If you’ve decided that you want to try providing course outcomes, the first thing you should check is whether your department has already prepared Program Outcomes. Program Outcomes can provide a great starting place for you, and could also be provided with the outcomes for your course.

For this blog post, we’ll stick to two types of learning outcomes: General Learning Outcomes and Specific Learning Outcomes.

Like the name implies, General Learning Outcomes are going to be broad statements about the expected outcomes of your course. They’re are almost how you might answer someone you meet in a hall, “Why should I take this course?”. Your answer would likely summarize the core goals of your course without getting into too much detail of the topics or assessments.

Some examples of General Learning Outcomes would be “By the end of this course you will be able to: “Identify key historical events that have shaped modern Istanbul”, or “Describe the process of DNA replication”.

As you might expect, Specific Learning Outcomes are more specific. They should be written in ways that are assessable. These statements help students identify the expectations of how they’ll have to demonstrate their learning. The Special Learning Outcomes are the measurable pieces that make up the larger General Learning Outcomes.

Specific Learning Outcomes are usually structured to be short statements that have a single descriptive verb. Some examples of specific learning outcomes would be “You will be expected to: arrange the elements in order of electronegativity”, or “compose lines of poetry in iambic pentameter.”

One tool that can help you write your outcomes is Bloom’s Taxonomy. Bloom’s Taxonomy can help you identify which type of learning you’re trying to facilitate and can recommend some of the verbs that work well in a representative outcome.

Here’s a table from the Maritime Provinces Higher Education Commission guide to writing outcomes that provides some verbs that go with the categories of learning in Bloom’s model.

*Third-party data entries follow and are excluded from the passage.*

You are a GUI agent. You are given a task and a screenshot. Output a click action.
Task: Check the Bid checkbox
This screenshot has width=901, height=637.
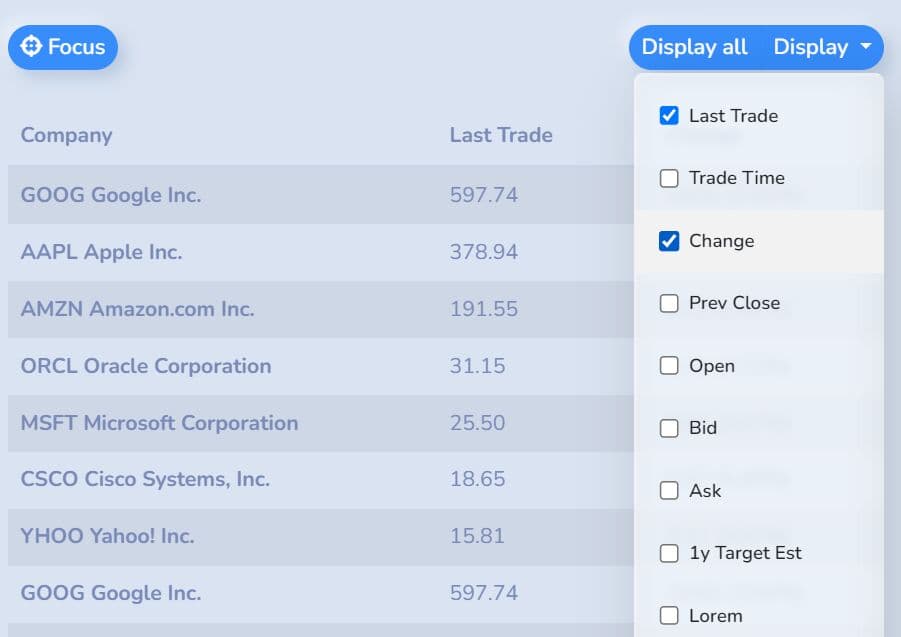(669, 428)
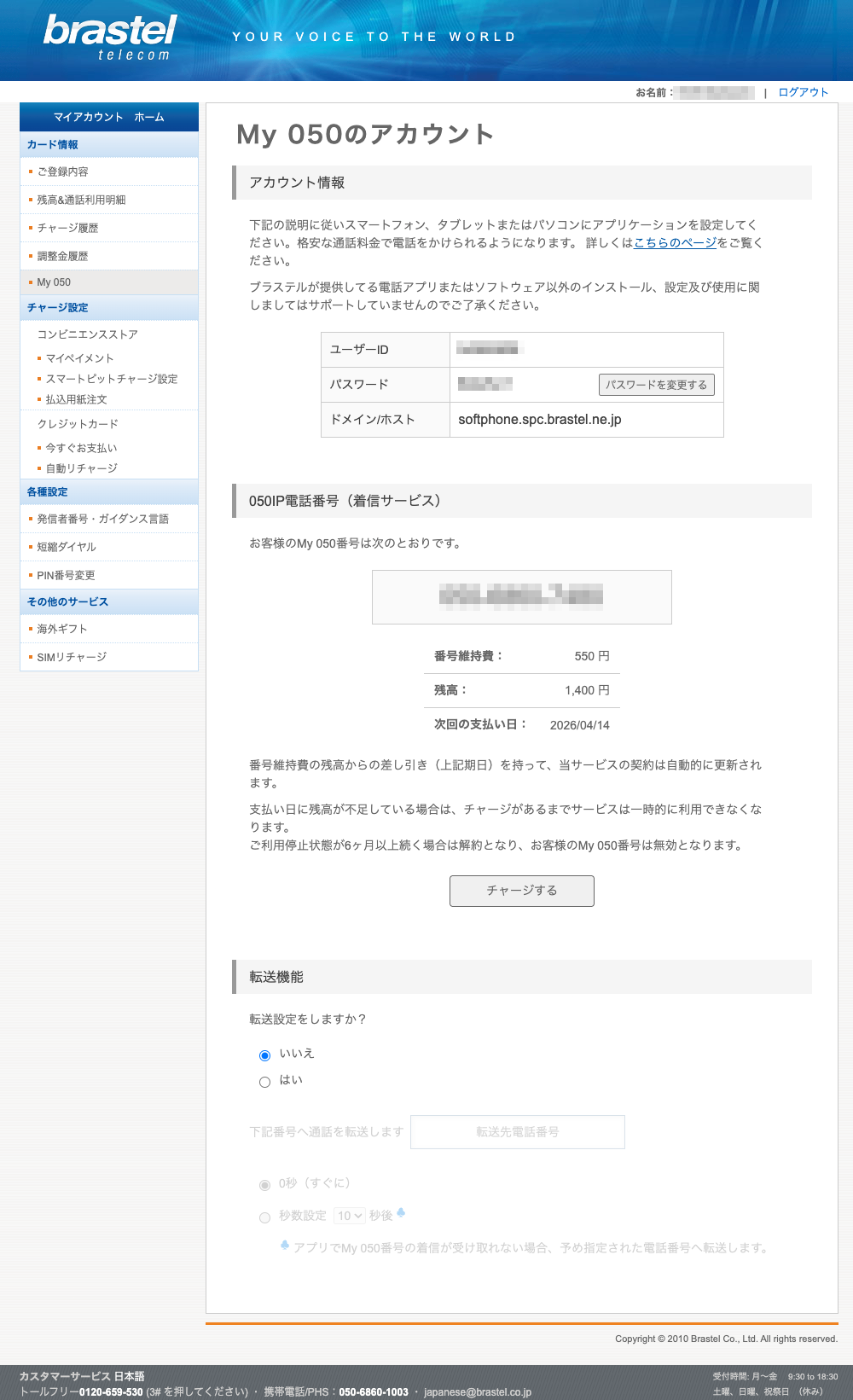Click the 転送先電話番号 input field
The image size is (853, 1400).
517,1131
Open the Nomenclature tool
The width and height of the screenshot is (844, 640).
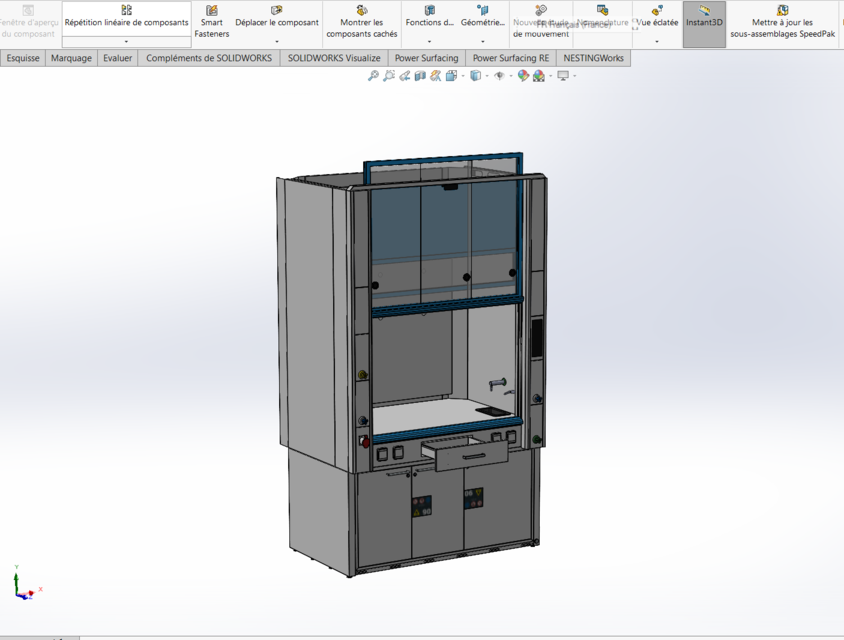tap(601, 22)
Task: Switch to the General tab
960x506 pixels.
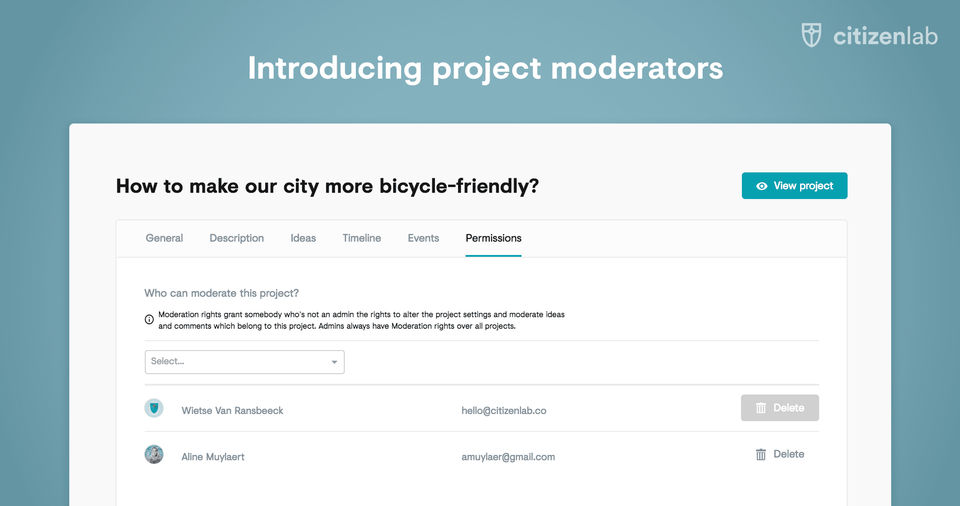Action: (x=164, y=238)
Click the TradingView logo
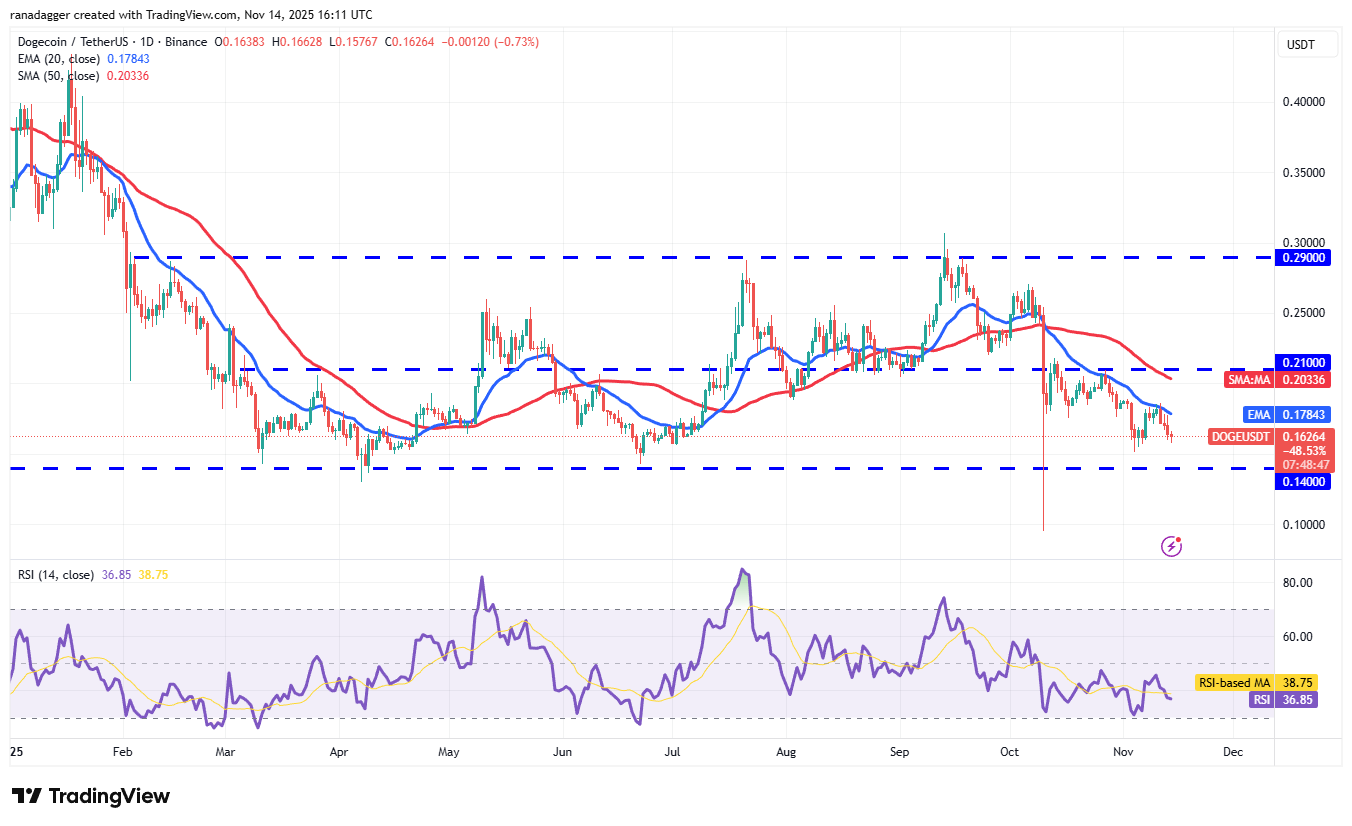Viewport: 1352px width, 826px height. (89, 796)

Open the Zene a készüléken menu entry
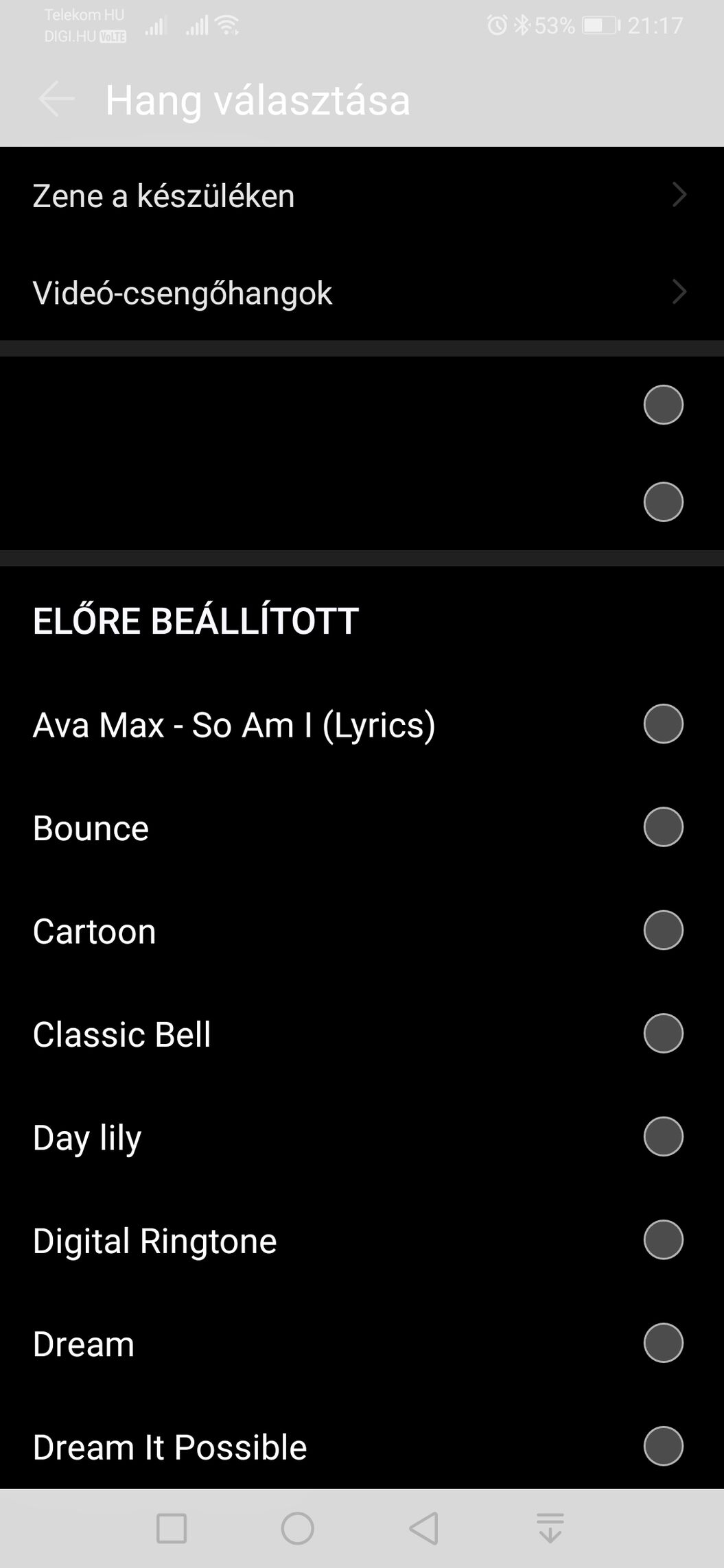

Content Verbs for Specific Learning Outcomes


Facts, places, information, objects, events, characteristics, vocabulary

Arrange, define, duplicate, know, label, list, match, memorize, name, order, quote, recognize, recall, repeat


Words, sentences, ideas, definitions, meanings, new examples, relationships, aspects, consequences

Characterize, classify, complete, depict, describe, discuss, establish, explain, express, identify, illustrate, locate, recognize, report, relate, review, sort, translate


New situations, problems, difficulties, situations

Administer, apply, calculate, choose, compute, conduct, demonstrate, dramatize, employ, implement, interpret, operate, perform, practice, prescribe, sketch, solve


Causes, effects, principles, connections, events, conducts, devices, parts, instruments, errors, fallacies, facts, hypotheses and arguments

analyze, appraise, categorize, compare, contrast, critique, diagram, differentiate, discriminate, distinguish, detect, examine, experiment, explore, explain, inventory, investigate, question research, test


Undertakings, writings, narrations, descriptions, colours, shapes, stories, theories, structures, models, discoveries

Combine, compose, consolidate, construct, create, design, formulate, hypothesize, integrate, merge, organize, plan, propose, synthesize, systematize, theorize, unite, write


Advantages, disadvantages, decisions, similarities, difficulties, agreements, disagreements, strengths, weaknesses

Appraise, argue, assess, critique, defend, distinguish, envision, estimate, examine, grade, inspect, judge, justify, rank, rate, review, value, validate

This table isn’t comprehensive, but is one tool that you can use for writing outcomes. There’s also an app that you can use to help you write your outcomes is the Objectives Builder by James Basore.